Bordeaux is the largest fine wine producing region on earth. It produces, on average, over 6 million hectoliters of wine each year, more than some entire countries. It has provided the model for the finest Cabernet Sauvignon and Merlots in the world, with many selling for thousands of dollars a bottle upon release. The vast majority of the wines produced in Bordeaux are red (Merlot being the most planted grape), but excellent dry white wine and perhaps the finest botrytis affected dessert wines (Sauternes being the most famous) are also produced here. Some of the very best values in wine can also be found here in the so called ‘Petits Chateaux.’
Bordeaux is located in Southwest France and divided into two “banks” by the Garronne and Dordogne Rivers, which meet around the Haut-Medoc to form the Gironde, a large estuary that flows into the Atlantic. The left bank is comprised mainly of gravely soil which favors the Cabernet Sauvignon, with Merlot playing the major supporting role along with Cabernet Franc and Petit Verdot. The right bank soils are mainly clay and limestone with some gravel. Here Merlot is the star with Cabernet Franc complementing it. The Entre-Deux-Mers is the land located between the two rivers and possesses all of the soil types.

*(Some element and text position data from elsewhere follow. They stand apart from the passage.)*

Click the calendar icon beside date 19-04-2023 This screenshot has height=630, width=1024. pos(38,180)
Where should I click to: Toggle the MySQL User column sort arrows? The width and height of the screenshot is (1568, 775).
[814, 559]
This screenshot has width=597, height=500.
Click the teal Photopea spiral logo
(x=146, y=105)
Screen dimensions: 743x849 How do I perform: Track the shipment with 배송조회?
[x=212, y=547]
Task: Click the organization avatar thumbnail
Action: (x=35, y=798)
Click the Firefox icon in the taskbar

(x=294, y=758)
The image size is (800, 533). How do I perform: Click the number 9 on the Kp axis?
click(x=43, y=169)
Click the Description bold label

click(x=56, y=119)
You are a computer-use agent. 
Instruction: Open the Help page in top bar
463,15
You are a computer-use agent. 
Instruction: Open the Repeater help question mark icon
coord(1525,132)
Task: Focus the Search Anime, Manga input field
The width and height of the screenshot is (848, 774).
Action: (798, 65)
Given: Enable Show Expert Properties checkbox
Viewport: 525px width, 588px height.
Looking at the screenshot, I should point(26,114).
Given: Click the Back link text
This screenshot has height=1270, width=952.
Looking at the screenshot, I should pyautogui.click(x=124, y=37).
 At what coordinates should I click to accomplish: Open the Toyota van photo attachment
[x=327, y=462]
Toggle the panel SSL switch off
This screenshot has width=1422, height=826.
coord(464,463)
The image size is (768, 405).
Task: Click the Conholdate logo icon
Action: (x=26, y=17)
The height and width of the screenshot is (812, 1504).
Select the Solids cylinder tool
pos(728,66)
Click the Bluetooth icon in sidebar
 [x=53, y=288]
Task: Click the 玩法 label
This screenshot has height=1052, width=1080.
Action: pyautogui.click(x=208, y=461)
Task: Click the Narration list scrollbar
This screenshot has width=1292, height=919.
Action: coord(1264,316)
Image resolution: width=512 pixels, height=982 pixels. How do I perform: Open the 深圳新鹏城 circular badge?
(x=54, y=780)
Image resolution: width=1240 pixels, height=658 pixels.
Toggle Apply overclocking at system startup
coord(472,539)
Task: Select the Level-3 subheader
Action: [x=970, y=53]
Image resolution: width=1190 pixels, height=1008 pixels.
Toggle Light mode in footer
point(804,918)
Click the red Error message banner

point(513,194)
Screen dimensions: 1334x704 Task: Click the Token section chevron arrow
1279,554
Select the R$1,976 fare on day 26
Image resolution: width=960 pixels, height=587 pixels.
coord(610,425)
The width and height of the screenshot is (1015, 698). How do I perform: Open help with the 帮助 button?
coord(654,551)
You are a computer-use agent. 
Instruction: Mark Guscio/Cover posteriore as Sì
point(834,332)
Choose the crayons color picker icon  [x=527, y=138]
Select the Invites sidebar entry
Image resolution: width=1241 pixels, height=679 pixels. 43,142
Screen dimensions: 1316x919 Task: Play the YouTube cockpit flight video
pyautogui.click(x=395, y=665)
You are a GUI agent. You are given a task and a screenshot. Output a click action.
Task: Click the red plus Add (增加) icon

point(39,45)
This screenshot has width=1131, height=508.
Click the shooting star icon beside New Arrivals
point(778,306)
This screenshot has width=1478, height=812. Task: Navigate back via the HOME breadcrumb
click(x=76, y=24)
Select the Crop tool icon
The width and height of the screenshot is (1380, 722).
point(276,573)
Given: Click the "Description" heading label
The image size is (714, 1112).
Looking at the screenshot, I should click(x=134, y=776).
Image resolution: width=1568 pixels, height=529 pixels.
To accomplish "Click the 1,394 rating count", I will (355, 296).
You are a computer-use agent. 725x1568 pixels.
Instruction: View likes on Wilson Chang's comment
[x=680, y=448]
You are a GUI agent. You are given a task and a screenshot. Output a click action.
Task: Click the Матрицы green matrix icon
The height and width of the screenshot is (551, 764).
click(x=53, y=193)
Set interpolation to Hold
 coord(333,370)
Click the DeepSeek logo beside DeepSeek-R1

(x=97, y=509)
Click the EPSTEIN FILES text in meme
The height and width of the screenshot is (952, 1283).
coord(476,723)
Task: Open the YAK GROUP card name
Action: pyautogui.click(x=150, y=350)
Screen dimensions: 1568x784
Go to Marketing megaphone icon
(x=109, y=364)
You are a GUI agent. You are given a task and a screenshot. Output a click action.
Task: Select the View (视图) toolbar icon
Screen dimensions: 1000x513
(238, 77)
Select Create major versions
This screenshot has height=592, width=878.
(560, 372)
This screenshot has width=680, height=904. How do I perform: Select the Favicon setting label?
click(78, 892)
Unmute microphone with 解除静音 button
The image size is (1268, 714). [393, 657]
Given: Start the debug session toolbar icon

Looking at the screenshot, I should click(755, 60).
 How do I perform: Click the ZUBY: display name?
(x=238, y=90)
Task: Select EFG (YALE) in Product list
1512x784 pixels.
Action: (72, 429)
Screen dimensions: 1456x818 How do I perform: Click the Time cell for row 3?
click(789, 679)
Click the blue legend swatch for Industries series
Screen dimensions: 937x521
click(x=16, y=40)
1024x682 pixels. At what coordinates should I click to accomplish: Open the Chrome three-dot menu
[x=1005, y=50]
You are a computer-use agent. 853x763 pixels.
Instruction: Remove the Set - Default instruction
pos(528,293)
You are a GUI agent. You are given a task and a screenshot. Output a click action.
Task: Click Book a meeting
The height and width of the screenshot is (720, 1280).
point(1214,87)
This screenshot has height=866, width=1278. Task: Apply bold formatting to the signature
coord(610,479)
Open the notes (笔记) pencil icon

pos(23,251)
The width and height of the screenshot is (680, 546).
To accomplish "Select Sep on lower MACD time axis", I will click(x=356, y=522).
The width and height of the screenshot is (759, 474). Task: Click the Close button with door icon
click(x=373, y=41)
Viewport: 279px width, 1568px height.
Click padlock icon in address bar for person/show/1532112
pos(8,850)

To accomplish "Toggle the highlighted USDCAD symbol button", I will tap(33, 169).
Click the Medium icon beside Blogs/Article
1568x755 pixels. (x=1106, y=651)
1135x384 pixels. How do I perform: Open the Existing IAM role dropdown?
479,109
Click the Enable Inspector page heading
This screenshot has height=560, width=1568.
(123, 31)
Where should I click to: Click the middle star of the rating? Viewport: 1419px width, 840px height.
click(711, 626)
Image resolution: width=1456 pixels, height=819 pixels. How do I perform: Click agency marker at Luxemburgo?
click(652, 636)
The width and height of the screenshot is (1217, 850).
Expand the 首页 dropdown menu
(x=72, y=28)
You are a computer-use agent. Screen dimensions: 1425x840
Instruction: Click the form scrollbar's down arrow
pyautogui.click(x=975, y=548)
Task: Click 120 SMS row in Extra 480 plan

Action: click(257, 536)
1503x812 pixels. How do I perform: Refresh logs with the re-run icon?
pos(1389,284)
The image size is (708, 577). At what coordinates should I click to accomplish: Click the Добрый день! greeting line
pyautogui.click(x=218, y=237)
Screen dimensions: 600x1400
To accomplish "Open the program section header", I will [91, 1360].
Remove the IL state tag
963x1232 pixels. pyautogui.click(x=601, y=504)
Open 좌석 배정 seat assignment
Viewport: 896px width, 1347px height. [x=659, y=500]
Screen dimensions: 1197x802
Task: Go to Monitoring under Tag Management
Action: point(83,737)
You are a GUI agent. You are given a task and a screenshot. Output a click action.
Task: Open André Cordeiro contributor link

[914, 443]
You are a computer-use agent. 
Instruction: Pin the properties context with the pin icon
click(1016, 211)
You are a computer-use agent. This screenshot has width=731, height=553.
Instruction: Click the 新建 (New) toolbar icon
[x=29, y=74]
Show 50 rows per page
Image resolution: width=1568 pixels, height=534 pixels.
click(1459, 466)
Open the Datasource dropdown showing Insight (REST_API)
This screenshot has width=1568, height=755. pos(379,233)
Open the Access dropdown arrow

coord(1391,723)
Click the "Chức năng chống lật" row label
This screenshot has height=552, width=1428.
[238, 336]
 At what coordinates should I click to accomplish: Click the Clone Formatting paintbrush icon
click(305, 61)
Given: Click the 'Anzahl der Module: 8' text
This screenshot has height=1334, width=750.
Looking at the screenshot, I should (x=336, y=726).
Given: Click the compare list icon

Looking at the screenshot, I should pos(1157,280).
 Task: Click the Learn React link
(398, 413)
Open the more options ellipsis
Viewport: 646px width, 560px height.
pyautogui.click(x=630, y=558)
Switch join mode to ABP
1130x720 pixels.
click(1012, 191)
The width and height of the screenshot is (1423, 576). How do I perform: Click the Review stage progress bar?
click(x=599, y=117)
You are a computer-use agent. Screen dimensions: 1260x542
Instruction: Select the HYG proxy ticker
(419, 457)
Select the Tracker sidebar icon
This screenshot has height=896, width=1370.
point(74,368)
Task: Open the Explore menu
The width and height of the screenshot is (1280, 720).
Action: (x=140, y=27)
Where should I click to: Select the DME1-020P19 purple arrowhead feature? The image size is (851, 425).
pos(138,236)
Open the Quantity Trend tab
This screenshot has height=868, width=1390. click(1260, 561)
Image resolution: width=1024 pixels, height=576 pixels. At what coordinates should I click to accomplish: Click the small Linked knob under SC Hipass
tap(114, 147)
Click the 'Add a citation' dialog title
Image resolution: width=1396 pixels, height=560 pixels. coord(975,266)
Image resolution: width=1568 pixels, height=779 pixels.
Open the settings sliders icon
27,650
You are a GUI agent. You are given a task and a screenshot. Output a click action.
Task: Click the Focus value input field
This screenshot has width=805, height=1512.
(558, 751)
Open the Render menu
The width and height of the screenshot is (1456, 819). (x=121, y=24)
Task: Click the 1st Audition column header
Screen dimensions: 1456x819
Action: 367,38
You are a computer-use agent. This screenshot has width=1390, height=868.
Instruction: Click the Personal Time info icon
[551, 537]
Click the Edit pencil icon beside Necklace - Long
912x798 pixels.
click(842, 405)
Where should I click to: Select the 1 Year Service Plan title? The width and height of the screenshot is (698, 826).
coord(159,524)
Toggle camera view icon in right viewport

It gives its name to only a white wine, even though more red grapes (mainly Merlot) are planted here.
The famed 1855 Classification of the Medoc divides the wines into five different Crus or Growths: the First Growths, or Premiers Crus being the most prestigious. This was based on the prices the wines fetched at that time, but is still regarded as relevant. To this day, Bordeaux’s Premiers Crus wines command some of the heftiest price tags in the wine industry; they are: Château Lafite-Rothchild (Pauillac), Château Margaux (Margaux), Château Latour (Pauillac), Château Haut-Brion Pessac-Leognan (Graves) and, since 1973, Château Mouton-Rothchild (Pauillac).